南伝仏教のDhamma book

長年、当ブログにおいて逐次公開しましたテーラワーダ系仏教書翻訳文は、<菩提樹文庫>にてPDF版として、正式に公開されています。<菩提樹文庫>WEBをご閲覧下さい。尚、修行については必ず経験豊富な正師について下さるようお願いします。

翻訳『親知実見』#9-3

<注22>=依処:五種類の物質的依処は、すべて ”vatthu” または ”āyatana” と称する事ができる。

しかし、第六番目の物質的依処は、ただ ”vatthu” と呼ぶ、例えば ”hadayavatthu”は、すなわち、心処である。

「意処」(manāyatana)と呼ばれる所の第六処は、非色法である為、ただ ”āyatana” と呼ばれるが、その物質的依処は、すなわち、心処(hadayavatthu)である。

すべての六処は、六界(dhātu)とも呼ぶ。

<注23>=ここで言う根(indriya)は、「処」、「門」、「界」等と、意味は同じ。

仏陀はここにおいては、婆羅門が提出した「五根」に関する疑問に対して、回答しているのである。
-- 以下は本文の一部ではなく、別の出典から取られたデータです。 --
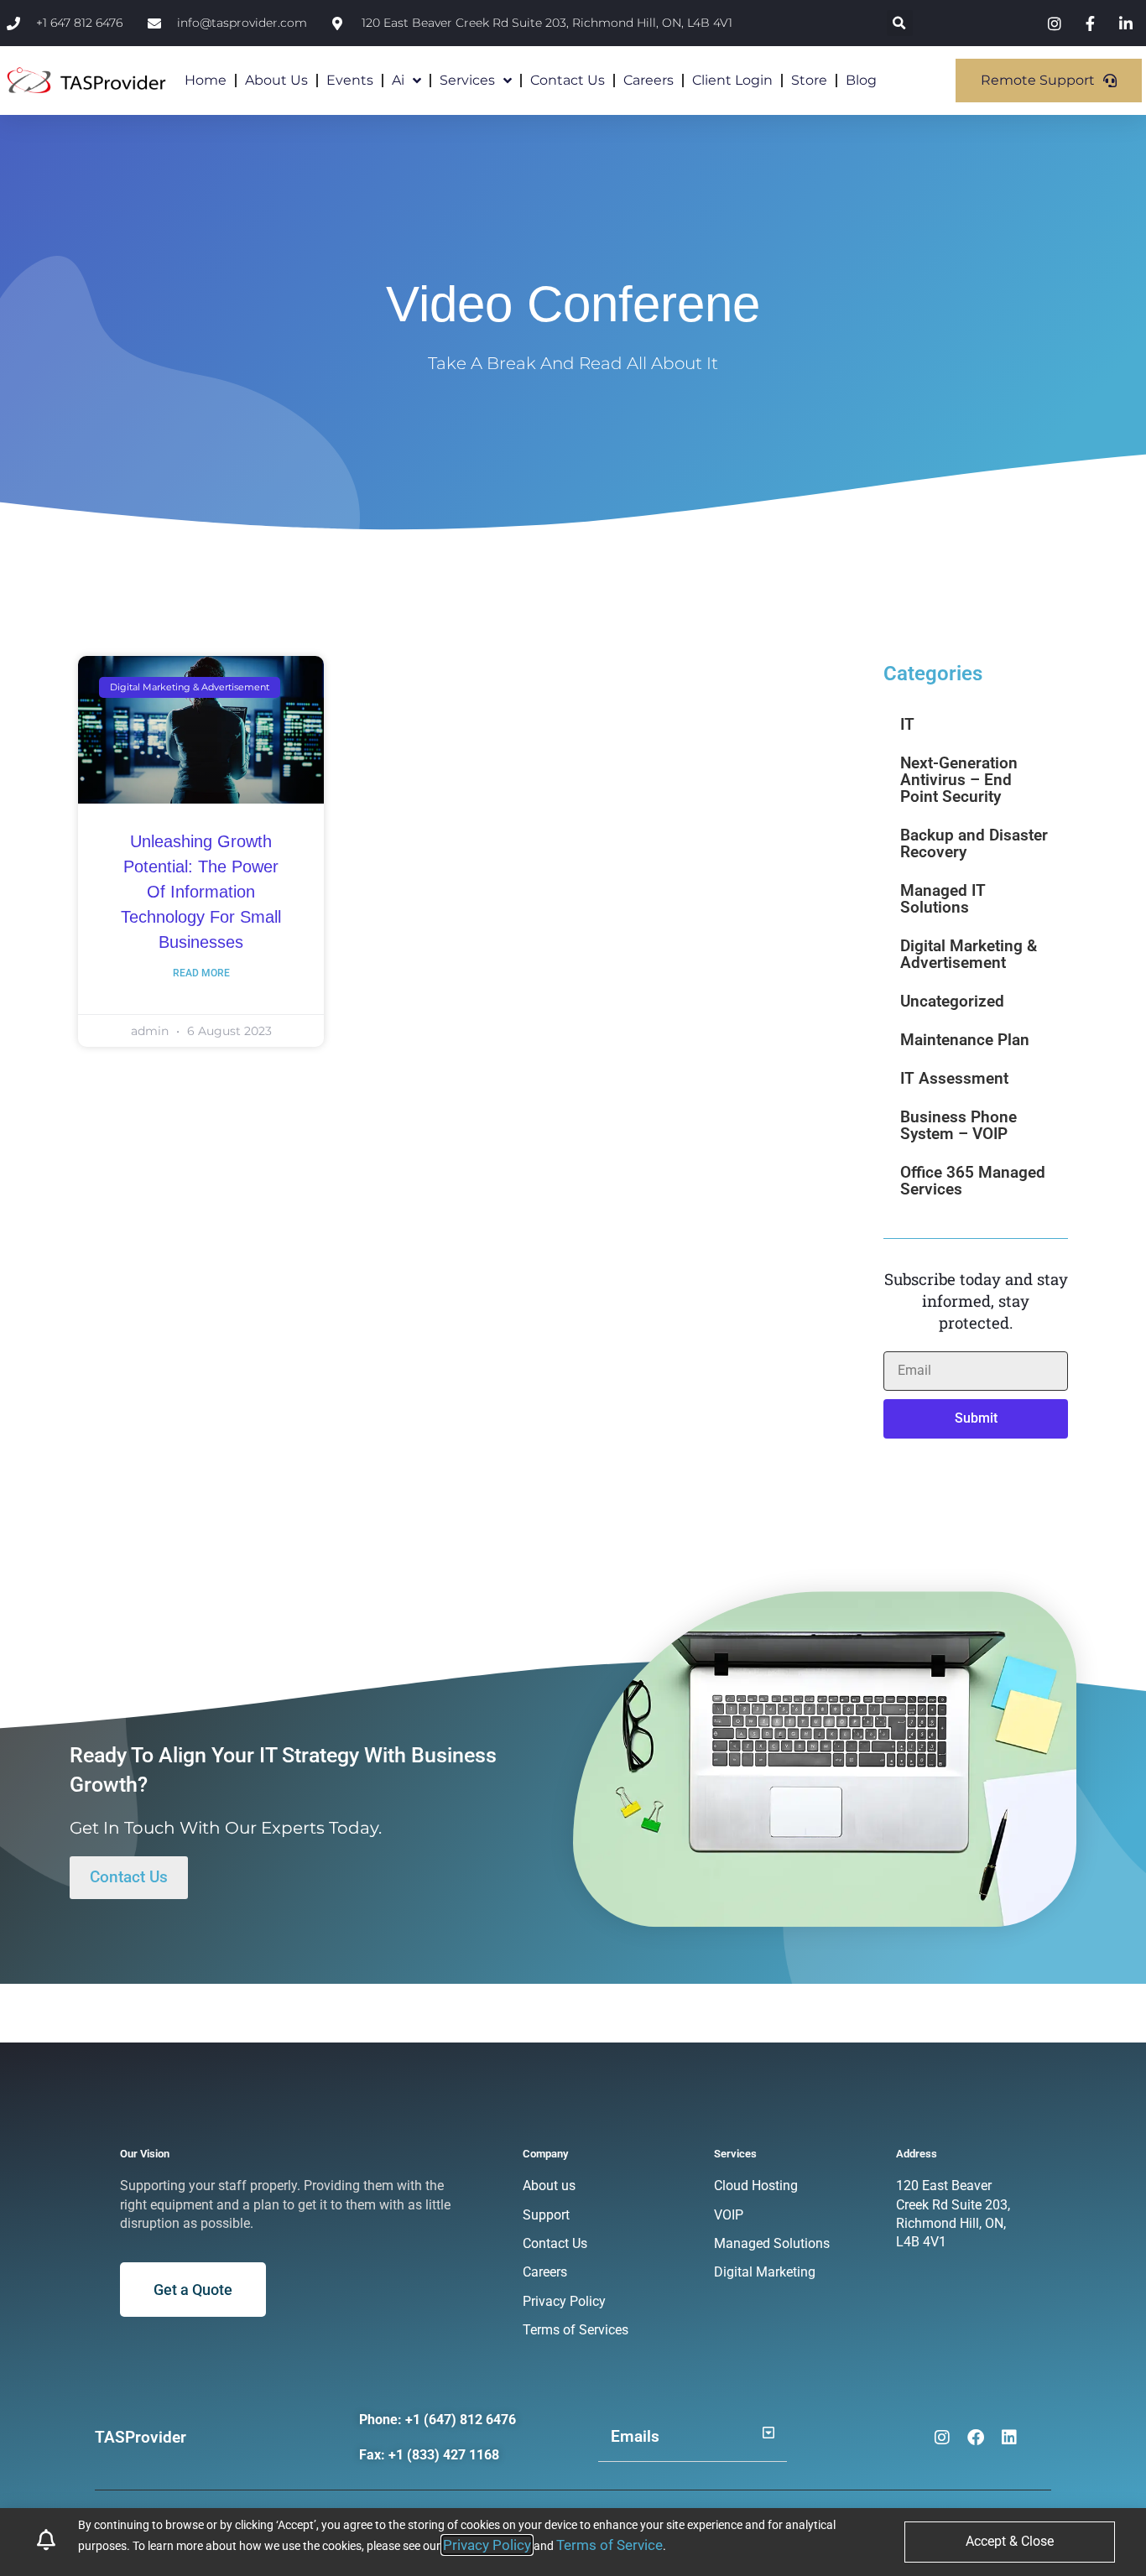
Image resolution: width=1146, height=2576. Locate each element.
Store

<注24>=パオ・セヤドーは、《殊勝義》の中の比喩を引用している;

ちょうど飛ぶ鳥が、木の枝に止まる時、その影もまた同時に地面に映る。

同様に、所縁が五根を衝撃する時、同時に意門をも衝撃するのである。

<注25>=粗色/微細色:28色の二分法。

粗色(oḷārikarūpa)がその様に称せられるのは、衝撃性色法(sappaṭigharūpa)(其の他の色法を衝撃する事のできる色法)であるからである。

12種類の粗色がある:

1-5)五浄色(上に述べた)。

6-9)色(色彩)、声(音)、香、味;

10-12)地界、火界、風界。

浄色は、意門心によって認知される。

その他は、意門心と五門心によって認知されるーーそれらは、観智によって容易に識別される。

微細色(sukhumarūpa)がその様に称せられるのは、非衝撃性色法(appaṭigharūpa)であるからである。

16種類の微細色がある;

1)水界

2-6)食素、命根、心処色及び男性/女性根色;

7-16)10種類の非完成色法(「表2a:28色法」参照の事)。

微細色は、唯一、意識を通してのみ、認知することができるが、しかし、観智でもって識別するのは困難である。

<注26>=89種類の心:

すなわち、六識ーー眼識、耳識、鼻識、舌識、身識と意識。

<注27>=52心所。

通一切心心所:

七遍一切心心所と六雑心所;

不善心所:

四通一切不善心心所、十雑不善心所;

美心所:

19通一切美心、三離、二無量、一無痴。

美心所の例は、後出の表を参照の事:

初禅の33心所。

<注28>=「表1b:意門心路」及び《去除愚痴》(Vbh.A)の引用を参照の事。